None of these options makes any sense at all, Patty. I am your brother, George. I have a neurological impairment called attention deficit disorder. It is no one’s fault that I have it and no one has intentionally contributed to the effects it has had on me. While I am not angry or bitter about it, it has caused me no end of trouble in doing even the most simple of things that I have expected of myself and others have expected of me. I have not had control over those functions of my mind that allow me to sustain interest in almost anything of significance in my life. I have appeared to myself and to others to be lazy and unmotivated, wasteful of an abundance of natural talent. This has become so chronically discouraging that I have not been able to generate a whit of real enthusiasm for anything (other than getting out of my debt) for a long, long time. This is not a figment of my imagination or some café syndrome to be used as an excuse for a failed life. As it affects me, it also affects thousands of others like me. There is no doubt about my diagnosis. It has been confirmed conclusively by three independent specialists in adult ADD. I have read
account after account of how people have lived with ADD unknown to them and, for most, I could have written the anecdotes myself. The diagnostic definitions fit as though they were written to describe me. Lucky me, though, I am not in jail like lots of ADD aficionados, or an alcoholic, or any one of a number of other distasteful, yet not uncommon, ends.

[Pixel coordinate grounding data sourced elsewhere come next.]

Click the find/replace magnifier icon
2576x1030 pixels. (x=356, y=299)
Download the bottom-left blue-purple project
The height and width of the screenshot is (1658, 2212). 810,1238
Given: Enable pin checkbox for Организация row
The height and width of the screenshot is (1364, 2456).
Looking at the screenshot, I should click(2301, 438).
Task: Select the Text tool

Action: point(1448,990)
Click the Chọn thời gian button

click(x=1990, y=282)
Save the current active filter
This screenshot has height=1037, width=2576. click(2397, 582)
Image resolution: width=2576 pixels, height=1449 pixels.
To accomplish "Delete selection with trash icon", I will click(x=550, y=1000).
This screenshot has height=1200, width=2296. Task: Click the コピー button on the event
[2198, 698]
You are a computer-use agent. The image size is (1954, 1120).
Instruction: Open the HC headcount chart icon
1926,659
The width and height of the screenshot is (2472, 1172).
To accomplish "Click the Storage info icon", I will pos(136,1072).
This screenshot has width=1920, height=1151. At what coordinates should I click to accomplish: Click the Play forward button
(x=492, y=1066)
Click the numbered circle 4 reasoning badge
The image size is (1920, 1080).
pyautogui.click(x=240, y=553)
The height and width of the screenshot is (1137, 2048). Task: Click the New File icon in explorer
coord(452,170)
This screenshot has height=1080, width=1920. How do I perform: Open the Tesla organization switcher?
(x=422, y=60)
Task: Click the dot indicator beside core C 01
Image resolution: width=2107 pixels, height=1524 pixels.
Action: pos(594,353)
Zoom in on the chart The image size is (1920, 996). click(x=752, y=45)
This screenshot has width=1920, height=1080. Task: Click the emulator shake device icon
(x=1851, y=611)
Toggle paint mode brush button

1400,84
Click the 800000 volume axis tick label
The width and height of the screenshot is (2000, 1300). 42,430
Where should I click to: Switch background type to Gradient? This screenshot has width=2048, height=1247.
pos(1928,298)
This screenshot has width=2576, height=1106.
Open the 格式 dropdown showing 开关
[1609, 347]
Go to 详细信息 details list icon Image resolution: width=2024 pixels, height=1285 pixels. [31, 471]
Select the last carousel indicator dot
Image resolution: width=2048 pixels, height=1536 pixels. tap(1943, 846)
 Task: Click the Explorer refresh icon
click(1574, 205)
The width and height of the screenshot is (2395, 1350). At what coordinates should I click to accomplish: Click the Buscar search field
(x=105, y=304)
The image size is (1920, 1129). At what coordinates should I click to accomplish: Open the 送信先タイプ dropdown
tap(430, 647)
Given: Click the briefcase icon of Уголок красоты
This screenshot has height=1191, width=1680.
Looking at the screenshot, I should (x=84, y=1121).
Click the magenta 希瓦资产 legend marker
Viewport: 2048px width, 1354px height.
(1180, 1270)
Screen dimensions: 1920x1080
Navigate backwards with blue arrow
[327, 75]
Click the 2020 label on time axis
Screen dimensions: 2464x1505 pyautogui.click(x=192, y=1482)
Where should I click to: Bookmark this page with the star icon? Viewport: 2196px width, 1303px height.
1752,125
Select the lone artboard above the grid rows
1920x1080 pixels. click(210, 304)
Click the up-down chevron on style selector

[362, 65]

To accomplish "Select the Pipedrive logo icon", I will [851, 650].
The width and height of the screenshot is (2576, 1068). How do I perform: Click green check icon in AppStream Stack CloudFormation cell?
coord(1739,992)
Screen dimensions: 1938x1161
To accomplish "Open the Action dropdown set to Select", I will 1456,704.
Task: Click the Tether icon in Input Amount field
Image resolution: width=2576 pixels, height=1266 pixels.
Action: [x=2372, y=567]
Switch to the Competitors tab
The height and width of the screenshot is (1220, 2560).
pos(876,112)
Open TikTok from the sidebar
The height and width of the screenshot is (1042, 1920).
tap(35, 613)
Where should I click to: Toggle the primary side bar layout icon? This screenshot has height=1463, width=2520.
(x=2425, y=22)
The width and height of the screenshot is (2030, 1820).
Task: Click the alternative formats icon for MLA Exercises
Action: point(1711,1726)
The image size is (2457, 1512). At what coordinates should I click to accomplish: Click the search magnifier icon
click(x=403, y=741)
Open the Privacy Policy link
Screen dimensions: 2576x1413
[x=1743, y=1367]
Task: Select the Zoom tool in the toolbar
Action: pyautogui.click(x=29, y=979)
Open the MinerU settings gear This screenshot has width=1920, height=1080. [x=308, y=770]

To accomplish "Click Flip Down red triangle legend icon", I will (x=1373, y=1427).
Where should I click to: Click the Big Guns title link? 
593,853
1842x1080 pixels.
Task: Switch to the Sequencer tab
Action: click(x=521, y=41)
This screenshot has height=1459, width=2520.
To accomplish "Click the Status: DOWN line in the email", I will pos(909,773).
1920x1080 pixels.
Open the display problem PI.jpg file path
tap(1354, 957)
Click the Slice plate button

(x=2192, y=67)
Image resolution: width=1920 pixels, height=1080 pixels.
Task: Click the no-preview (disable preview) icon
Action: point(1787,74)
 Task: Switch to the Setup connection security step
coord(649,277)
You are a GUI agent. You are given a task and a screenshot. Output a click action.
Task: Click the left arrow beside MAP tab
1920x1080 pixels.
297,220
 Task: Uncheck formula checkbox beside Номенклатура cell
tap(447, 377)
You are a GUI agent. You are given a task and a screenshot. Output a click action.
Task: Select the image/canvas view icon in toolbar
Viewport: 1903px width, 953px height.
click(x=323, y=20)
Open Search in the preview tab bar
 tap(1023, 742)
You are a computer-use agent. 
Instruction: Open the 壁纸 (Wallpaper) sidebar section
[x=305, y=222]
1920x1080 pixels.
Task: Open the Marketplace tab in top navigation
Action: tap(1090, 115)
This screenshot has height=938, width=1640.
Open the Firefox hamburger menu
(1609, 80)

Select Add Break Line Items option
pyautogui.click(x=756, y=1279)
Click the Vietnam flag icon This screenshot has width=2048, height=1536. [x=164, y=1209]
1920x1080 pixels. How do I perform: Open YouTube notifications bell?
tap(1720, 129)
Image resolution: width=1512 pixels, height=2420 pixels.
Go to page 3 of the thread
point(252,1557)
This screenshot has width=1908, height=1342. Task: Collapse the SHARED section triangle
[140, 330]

I am now in the process of trying various combinations of medicine that will allow me to control the focus of my mind. At the same time, I am trying to unravel years of creative behavior patterns that have provided variations of success, failure, frustration, confusion, and even some laughs. While I am not convinced that I am blessed to have this insidious thriller, I do recognize that I am at least better off knowing about it than bluffing my way through the duration of a life that hasn’t actually been that much fun.
Would you please let me know what is going through your mind? I am not expecting any particular attitude from you. What I do want is to know your honest feelings whatever they may be. It would be nice if our past relationship of blood, family, and sharing of life experience could continue on some positive level, but if that is somehow not something that can work for you, I can deal with it. Why don’t you just let me know.
Sincerely,
Your brother,
George
After some consideration George decided not to send the letter. “I think it’s time for me to give up trying to get some sort of approval from her that she will never be able to give. I don’t know why at my age I should even want it. But I do.”
Over time George began to get that approval from others, and mostly from himself. His lifelong struggle could at last be understood, at least by himself and by his wife and children. His ordeal would have been eased, however, if his sister could have understood his situation.